Cohort 4¶
Calculation of mutual information for different parts of the dataset¶
In this experiment we show the influence of calculating mutual information over different parts of the dataset. Mutual information can be calculated either over the training, the testing or the full dataset. Moreover, we look at the influence of varying the activation between tanh
and ReLU
under these different settings.
[1]:
import sys
sys.path.append('../..')
from deep_bottleneck.eval_tools.experiment_loader import ExperimentLoader
from deep_bottleneck.eval_tools.utils import format_config, find_differing_config_keys
import matplotlib.pyplot as plt
from io import BytesIO
[2]:
loader = ExperimentLoader()
We look at the different infoplane plots.
[3]:
fig, ax = plt.subplots(2,3, figsize=(40, 20))
ax = ax.flat
experiment_ids = [209, 206, 208, 207, 204, 205]
experiments = loader.find_by_ids(experiment_ids)
differing_config_keys = find_differing_config_keys(experiments)
for i, experiment in enumerate(experiments):
img = plt.imread(BytesIO(experiment.artifacts['infoplane'].content))
ax[i].axis('off')
ax[i].imshow(img)
ax[i].set_title(format_config(experiment.config, *differing_config_keys),
fontsize=30)
We can see in the test data that tanh
is overfitting at the end. We also see that ReLU
has lower training than test accuracy as it has less mutual information with the test data than with the train data. These details get lost when estmating mutual information on the full dataset. It is more a smoothed version of both plots, which is less interpretable. Therefore we conclude that it makes most sense to look at the infoplanes for both test and train data.
The infoplane for test data should give more insights into the generalization dynamics. The infoplane on the training data should give insights into the training dynamics.
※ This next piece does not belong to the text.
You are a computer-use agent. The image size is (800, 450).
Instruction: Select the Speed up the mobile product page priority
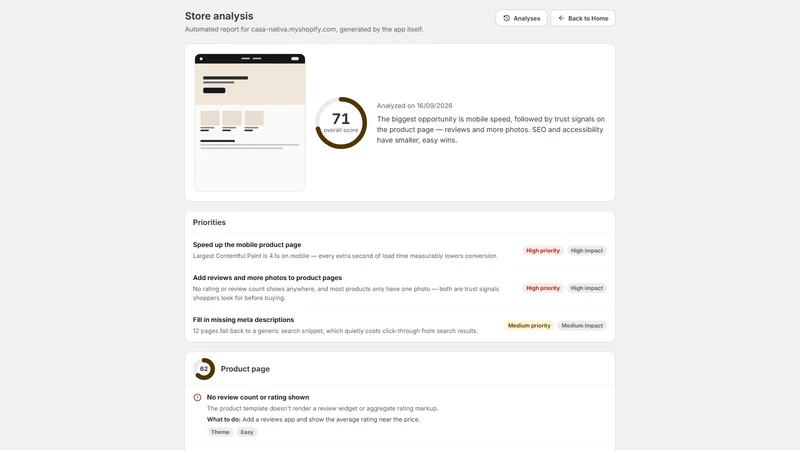tap(399, 250)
The overfitting of the tanh can also be seen in the develepment of training and test accuracy.
[4]:
import pandas as pd
import numpy as np
experiment = loader.find_by_id(206)
df = pd.DataFrame(data=np.array([experiment.metrics['training.accuracy'].values, experiment.metrics['validation.accuracy'].values]).T,
index=experiment.metrics['validation.accuracy'].index,
columns=['train_acc', 'val_acc'])
df[::100].plot(linestyle='', marker='.', markersize=3)
[4]:
<matplotlib.axes._subplots.AxesSubplot at 0x7f60b825eba8>
The general configuration for the experiments.
[5]:
variable_config_dict = {k: '<var>' for k in differing_config_keys}
config = experiment.config
config.update(variable_config_dict)
config
[5]:
{'activation_fn': '<var>',
'architecture': [10, 7, 5, 4, 3],
'batch_size': 256,
'calculate_mi_for': '<var>',
'callbacks': [],
'dataset': 'datasets.harmonics',
'discretization_range': 0.001,
'epochs': 8000,
'estimator': 'mi_estimator.upper',
'learning_rate': 0.0004,
'model': 'models.feedforward',
'n_runs': 5,
'optimizer': 'adam',
'plotters': [['plotter.informationplane', []],
['plotter.snr', []],
['plotter.informationplane_movie', []],
['plotter.activations', []]],
'regularization': False,
'seed': 0}